Comme si — pardon si je me répète, le trouble de Monvert doit être communicatif —, comme si ce n’était pas le même tableau qui faisait l’objet des deux expériences, celle de l’exécution et celle de la scrutation une fois la précédente révolue, une fois le fil du temps tranché pour de bon.

Dans ces conditions, si l’artiste n’y est pour rien, si la chose s’est imposée en dépit de sa volonté, les tableaux peuvent tomber du ciel et nul besoin qu’ils transitent par l’atelier.

C’est donc à la présentation de trois aérolithes que nous convie l’exposition chez Emmanuel Hervé.

Entre leur chute et leur livraison, un an et demi s’est écoulé. Car, comme quoi l’exécution a son importance, il faut en général pour Monvert entre un et trois ans entre le commencement d’un tableau et l’achèvement qui permet son souverain abandon. Pour soupeser les météorites mieux vaut les laisser refroidir.

Dans ces trois cailloux, on pourra voir des formes : un cœur, une tête, un fantôme… Ce n’est pas très gênant avec des cailloux, mais ça l’est un peu plus avec des tableaux censés détachés de tout souci de représentation, des tableaux  de 160 x 120 cm, peints à l’acrylique, ce qui est assez inhabituel pour l’artiste, pour qui : « L’acrylique va un peu trop vite.
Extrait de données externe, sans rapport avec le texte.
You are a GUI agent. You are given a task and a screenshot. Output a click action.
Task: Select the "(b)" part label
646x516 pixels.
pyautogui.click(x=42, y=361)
Mais ça s’est passé comme ça ! » 

Des tableaux censés ne renvoyer à aucune autre expérience qu’à leur intrinsèque étrangeté. Mais étrangeté à quoi ?

Des tableaux portant des titres en anglais, pour la première fois, l’artiste ne sait pas pourquoi, sinon pour dire que les figures qui s’y sont invitées par inadvertance, Heart, Head et Ghost Writer, sont étrangères à l’abstraction de rigueur, caractérisée par un titre de série en français, lui, mais qui n’engage à rien : Lignes et cercles.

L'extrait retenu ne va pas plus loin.